The preferred route, it states, avoids many important archaeological sites, including newly-discovered barrows just to the east of another regional road, the A360 and avoids the road intruding on the view of the setting sun from Stonehenge during the winter solstice.

Current view of the current two-lane road
Current view of the current two-lane road
Same view after construction of the new tunnel
Same view after construction of the new tunnel

Upgrading the A303 between Amesbury and Berwick Down and through the new tunnel will improve journeys on a proposed Expressway to the South West of the UK, ease serious congestion in the area and through the village of Winterbourne Stoke and enhance the setting of Stonehenge by reconnecting it with its surrounding landscape and removing the sight and sound of traffic.

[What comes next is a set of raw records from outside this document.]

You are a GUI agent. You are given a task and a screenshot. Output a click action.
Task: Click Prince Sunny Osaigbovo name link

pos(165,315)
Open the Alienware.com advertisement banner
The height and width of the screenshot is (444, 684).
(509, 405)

Table 1. Stonehenge tunnel timeline (1995-2021)
1995 First concrete proposal to tunnel A303 at Stonehenge is advanced by a Planning Conference, which recommends a 4km bored tunnel alignment.
1996 4km tunnel dropped on cost grounds
1999 UK Government publishes plans for a 2.1km cut-and-cover tunnel, but National Trust objects
2002 New plans for a 2.1km TBM-bored tunnel announced by UK Government
2002 Balfour Beatty win £125 million ECI contract to develop a 12.5km upgrade to A303 including a 2.1km bored tunnel, beating off bids by Amec/Alfred McAlpine; Mowlem/Morgan Est; Robert McAlpine/Buoygues; and Skanska. Design team of Halcrow/Gifford appointed
2004 Public Inquiry passes 2.1km bored tunnel scheme. Cost now estimated at £192 million (2003 prices)
July 2005 Spiralling costs force the Government to announce a review of the project and look at alternatives
Oct 2005 Cross-government steering group formed to review the costs of the 2.1km tunnel scheme passed at public inquiry, cost out alternatives, and launch a public consultation on 5 options, including a cut-and-cover tunnel
Jan 2006 Public consultation begins on 5 options, based on the A303 Stonehenge Improvement Scheme Review (Stage 1), which now costs the tunnel scheme at £510 million
July 2006 A303 Stonehenge Improvement Scheme Review (Stage 2) published by Highways Agency/ Balfour Beatty/ Costain/ Halcrow/ Gifford
Dec 2007 On 6 December 2007, on cost grounds, the UK Department of Transport withdraws all orders and cancels the scheme and the interdepartmental review of alternative options.
2013 A303 feasibility study announced as part of the Autumn Statement
2014 Scheme included in the Roads Investment Strategy
2015-2016 Route identification
12 January to 5 March 2017 Non-statutory consultation on route options
September 2017 Announcement of preferred route
Early 2018 Statutory consultation on proposed scheme
Late 2018 Submit planning application
2021 (TBC) Start on site

Following the announcement by the Department of Transport, Highways England is developing a more detailed proposal of the preferred route for another round of public comment, as required by the Planning Act 2008, before the final scheme is submitted to Government for development consent. If all goes according to its plan, Highways England aims to carry out the next round of consultation in early 2018 and start construction on the new road and its tunnel in 2021.

Upgrade of the A303 has been particularly sensitive and under planning since 1989 (Table 1). Between Amesbury and Berwick Down, the road passes 165m from Stonehenge with some 24,000 vehicles using the stretch of road daily, twice as much as the single carriageway was designed for. The road and traffic can be seen and heard from the Stonehenge monument, is a high accident rate blackspot and creates high levels of air pollution.

Previous efforts to advance the project have been defeated by public opposition and costs. Given the different routes explored in the past, the Government now believes it has adopted an acceptable alignment and has made money available to move forward. The project however remains controversial with leading personalities in the UK calling the current improved route and upgrade plan "the most brutal intrusion into the Stone Age landscape ever" and saying that the project needed a "complete re-think, not a minor tweak".